The first week of September was rainless across the Pacific Northwest including North Idaho. We enjoyed more great weather during the Labor Day weekend. My friend Dennis Williams, the paint store guy, took me high up into the mountains to pick huckleberries on Monday. I got about a half gallon of rather small berries, but it will be just enough to enjoy Sharon's homemade huckleberry bread.

Things in the nearby forests to the east of Coeur d'Alene are tinder-dry, but the cooler nights in the upper 30s and low to mid 40s are helping to some extent along with increasing amounts of clear sky dew.

GLOBAL FOOD SUPPLIES HURT BY SUMMER DROUGHTS

Not only have crops been destroyed in the U.S. this blistering summer of 2012 by the worst drought since the 'Dust Bowl Days' of the 1930s, but droughts in Brazil, southwestern Europe, Russia, the Ukraine and parts of India and Pakistan, where the summer monsoon was a big disappointment, have likewise resulted in widespread crop failures.

Food prices are 'skyrocketing' around the world. Famines will certainly increase in Africa, Asia and other areas already suffering from severe food shortages.

By extreme contrast to the parching droughts, eastern Asia, China and Japan have seen crop yields of corn, soybeans, groundnuts and cotton destroyed by a series of strong typhoons in recent weeks. The resulting floods have also hurt sugar cane production in the coastal areas of China.

Also, like in some areas of the western U.S., thousands of people this past week were evacuated from the coast of southern Spain due to some of the worst wildfires in the region in more than a century.

Approximately 4,000 people were evacuated at the end of August in the town of Ojen and another 2,000 persons were forced out of their homes in the wealthy Costa del Sol resort city of Marbella.
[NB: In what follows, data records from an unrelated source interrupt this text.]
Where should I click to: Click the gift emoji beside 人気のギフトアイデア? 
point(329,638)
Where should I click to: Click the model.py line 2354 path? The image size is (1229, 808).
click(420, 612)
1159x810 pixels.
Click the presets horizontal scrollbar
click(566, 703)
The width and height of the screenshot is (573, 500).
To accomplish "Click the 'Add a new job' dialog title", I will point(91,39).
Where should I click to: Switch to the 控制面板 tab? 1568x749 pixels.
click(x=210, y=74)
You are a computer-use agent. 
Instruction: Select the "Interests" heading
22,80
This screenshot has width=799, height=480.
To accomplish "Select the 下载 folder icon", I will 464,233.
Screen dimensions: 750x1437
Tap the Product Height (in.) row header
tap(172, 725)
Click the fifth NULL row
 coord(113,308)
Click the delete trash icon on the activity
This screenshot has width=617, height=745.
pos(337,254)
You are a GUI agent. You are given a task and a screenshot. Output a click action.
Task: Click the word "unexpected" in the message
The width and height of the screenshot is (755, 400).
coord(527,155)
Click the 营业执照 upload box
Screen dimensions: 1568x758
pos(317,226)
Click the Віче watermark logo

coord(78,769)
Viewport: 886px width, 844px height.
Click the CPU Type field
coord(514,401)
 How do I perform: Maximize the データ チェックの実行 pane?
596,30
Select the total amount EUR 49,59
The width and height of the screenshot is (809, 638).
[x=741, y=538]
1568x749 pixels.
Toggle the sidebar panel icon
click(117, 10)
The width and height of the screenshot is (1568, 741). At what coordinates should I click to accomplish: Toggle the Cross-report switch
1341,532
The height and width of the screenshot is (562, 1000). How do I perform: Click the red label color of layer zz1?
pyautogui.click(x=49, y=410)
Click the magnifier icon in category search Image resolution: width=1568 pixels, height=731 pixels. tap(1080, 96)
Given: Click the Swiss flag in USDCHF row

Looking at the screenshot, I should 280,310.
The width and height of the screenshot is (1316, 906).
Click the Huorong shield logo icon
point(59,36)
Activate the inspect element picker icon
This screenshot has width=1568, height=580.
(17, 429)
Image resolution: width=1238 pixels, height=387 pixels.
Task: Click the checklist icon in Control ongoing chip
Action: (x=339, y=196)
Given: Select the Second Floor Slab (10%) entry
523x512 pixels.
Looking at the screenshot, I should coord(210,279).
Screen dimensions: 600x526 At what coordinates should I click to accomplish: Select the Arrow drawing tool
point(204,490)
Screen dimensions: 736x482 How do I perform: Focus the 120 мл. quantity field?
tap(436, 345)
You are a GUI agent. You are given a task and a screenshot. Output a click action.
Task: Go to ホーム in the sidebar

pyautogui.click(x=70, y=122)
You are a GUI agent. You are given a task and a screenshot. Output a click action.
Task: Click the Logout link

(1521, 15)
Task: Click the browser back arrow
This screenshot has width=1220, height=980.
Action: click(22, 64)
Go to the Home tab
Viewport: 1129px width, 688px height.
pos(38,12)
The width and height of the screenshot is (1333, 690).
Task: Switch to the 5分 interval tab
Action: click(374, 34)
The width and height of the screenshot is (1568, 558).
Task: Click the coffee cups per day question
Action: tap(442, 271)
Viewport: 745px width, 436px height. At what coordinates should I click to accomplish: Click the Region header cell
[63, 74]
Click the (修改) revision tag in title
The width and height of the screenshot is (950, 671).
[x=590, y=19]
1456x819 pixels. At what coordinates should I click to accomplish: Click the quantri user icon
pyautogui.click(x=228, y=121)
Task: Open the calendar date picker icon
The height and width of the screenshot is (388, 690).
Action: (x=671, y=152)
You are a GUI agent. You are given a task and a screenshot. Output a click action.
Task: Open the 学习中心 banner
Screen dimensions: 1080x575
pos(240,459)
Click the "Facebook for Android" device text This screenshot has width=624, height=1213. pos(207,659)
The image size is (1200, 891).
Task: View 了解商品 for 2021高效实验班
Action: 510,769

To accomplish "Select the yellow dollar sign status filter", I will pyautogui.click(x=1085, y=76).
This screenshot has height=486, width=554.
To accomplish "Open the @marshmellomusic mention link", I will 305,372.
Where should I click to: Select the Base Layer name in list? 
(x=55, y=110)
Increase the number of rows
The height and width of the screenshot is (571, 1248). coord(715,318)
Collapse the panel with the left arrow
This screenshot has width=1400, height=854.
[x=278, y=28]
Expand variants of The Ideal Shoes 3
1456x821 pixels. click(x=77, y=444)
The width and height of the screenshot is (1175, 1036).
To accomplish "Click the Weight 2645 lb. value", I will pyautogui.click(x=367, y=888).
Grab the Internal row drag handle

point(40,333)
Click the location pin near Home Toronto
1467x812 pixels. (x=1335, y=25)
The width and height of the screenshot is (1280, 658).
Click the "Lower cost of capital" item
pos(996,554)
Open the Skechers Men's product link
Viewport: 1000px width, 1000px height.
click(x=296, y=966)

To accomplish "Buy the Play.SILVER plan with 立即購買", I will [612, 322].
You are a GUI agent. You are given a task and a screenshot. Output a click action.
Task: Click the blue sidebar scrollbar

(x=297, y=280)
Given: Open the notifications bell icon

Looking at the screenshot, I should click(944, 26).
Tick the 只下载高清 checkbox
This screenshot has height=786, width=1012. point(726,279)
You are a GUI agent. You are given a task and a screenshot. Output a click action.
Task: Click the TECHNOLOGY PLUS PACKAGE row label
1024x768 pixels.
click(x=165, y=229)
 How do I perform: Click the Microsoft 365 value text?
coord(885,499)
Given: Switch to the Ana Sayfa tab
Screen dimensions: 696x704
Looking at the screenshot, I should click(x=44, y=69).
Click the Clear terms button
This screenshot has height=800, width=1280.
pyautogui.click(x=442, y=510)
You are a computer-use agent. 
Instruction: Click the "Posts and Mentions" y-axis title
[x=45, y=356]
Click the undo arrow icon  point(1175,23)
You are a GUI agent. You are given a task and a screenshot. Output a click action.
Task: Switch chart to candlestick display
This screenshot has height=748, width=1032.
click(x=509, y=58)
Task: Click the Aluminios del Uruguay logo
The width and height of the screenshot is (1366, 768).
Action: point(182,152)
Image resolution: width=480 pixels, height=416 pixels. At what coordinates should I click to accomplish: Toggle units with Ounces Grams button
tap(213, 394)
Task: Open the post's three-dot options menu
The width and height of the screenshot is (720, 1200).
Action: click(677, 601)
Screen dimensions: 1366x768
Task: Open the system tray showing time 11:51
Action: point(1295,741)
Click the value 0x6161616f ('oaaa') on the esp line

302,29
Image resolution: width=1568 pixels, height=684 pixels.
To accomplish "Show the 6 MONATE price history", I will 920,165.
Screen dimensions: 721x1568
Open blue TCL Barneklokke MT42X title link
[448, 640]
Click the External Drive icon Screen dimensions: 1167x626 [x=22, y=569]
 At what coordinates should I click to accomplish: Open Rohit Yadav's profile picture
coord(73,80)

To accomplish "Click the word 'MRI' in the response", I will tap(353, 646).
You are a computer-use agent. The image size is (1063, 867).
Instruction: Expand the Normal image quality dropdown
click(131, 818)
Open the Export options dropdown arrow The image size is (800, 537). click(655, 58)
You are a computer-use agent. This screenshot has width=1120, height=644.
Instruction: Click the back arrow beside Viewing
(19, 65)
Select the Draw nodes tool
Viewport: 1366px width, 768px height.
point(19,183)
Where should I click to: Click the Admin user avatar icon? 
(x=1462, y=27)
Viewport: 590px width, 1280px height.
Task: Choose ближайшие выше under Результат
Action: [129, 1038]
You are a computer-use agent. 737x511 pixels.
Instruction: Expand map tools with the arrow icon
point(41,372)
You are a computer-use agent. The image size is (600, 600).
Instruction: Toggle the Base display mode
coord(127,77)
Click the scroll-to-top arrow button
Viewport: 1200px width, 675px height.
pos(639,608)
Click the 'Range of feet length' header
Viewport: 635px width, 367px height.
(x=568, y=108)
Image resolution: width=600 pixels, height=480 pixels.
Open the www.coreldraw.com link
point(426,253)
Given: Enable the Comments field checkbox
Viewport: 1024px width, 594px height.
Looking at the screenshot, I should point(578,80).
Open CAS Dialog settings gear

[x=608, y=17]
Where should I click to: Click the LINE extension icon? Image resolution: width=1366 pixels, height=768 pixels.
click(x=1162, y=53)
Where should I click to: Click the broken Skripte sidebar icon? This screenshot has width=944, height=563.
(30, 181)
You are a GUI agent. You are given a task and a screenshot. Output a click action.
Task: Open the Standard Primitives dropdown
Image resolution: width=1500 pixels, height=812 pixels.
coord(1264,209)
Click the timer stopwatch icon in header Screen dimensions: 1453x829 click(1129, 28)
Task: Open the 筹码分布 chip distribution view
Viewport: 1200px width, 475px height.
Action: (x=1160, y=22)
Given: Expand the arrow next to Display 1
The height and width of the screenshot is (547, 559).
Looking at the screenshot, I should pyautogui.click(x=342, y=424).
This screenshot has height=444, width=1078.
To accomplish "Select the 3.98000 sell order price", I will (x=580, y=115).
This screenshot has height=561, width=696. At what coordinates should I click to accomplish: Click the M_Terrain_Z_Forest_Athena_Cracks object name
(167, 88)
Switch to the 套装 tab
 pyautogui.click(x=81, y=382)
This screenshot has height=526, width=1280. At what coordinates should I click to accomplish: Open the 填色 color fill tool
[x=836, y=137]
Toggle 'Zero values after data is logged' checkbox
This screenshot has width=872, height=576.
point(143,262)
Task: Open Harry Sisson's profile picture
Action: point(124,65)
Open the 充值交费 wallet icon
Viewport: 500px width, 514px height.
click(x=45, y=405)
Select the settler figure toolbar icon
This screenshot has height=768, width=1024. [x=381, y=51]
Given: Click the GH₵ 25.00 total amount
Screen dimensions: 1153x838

This number included at least 300 British and 200 American expatriates that have retired to southern Spain in recent years.

Marbella, studded with luxurious villas, is widely-known as a primary destination for the rich and famous.

NORTH IDAHO WEATHER REVIEW AND LONG-RANGE OUTLOOKS

The big weather question remains unanswered. Just when are we going to see some much-needed rains across the Inland Northwest, including North Idaho? We've seen clouds and strong winds like those which occurred Wednesday night lately in town, but not even a drop of rain.

During the past seven weeks since July 20, as of this bone-dry Thursday, Sept. 6 writing, we residents of Coeur d'Alene and the surrounding areas of the Inland Empire have actually been drier than many parts of the Sahara Desert in North Africa. Only rainless Seattle has seen less measurable moisture in the past 49 days and counting, an almost unbelievable weather event.

Ironically, the current record dry spell, which has been even drier than during the same period in 1934, .23 inches in 2012 compared with .27 inches in 1934, came directly on the soggy heels of the wettest spring and early summer seasons since at least 1895. By the time the almost incessant rains finally ended on July 20, our station on Player Drive in the northwestern corner of Coeur d'Alene, had already picked up a whopping 29.02 inches of precipitation since Jan. 1, compared with the normal rainfall for an entire year in town since at least 1895 of 26.77 inches. We were 'on track' to easily top our all-time record Coeur d'Alene precipitation mark of 38.77 inches set back in the lowland flood year of 1996.

Our annual rainfall total as of this Sept. 6 writing stood at 29.32 inches, still more than 13 inches above the normal year-to-date precipitation total of 16.31 inches, this despite being practically rainless for the past seven weeks in town.

If we do start seeing some measurable rainfall later in the upcoming 10-day period ending Sept. 20, as some computer models suggest, we could still top 1996 for total precipitation even with just normal rainfall during the second half of September, October, November and December. Anything is possible in this never-ending cycle of Wide Weather 'Extremes,' but, once again, only time will tell.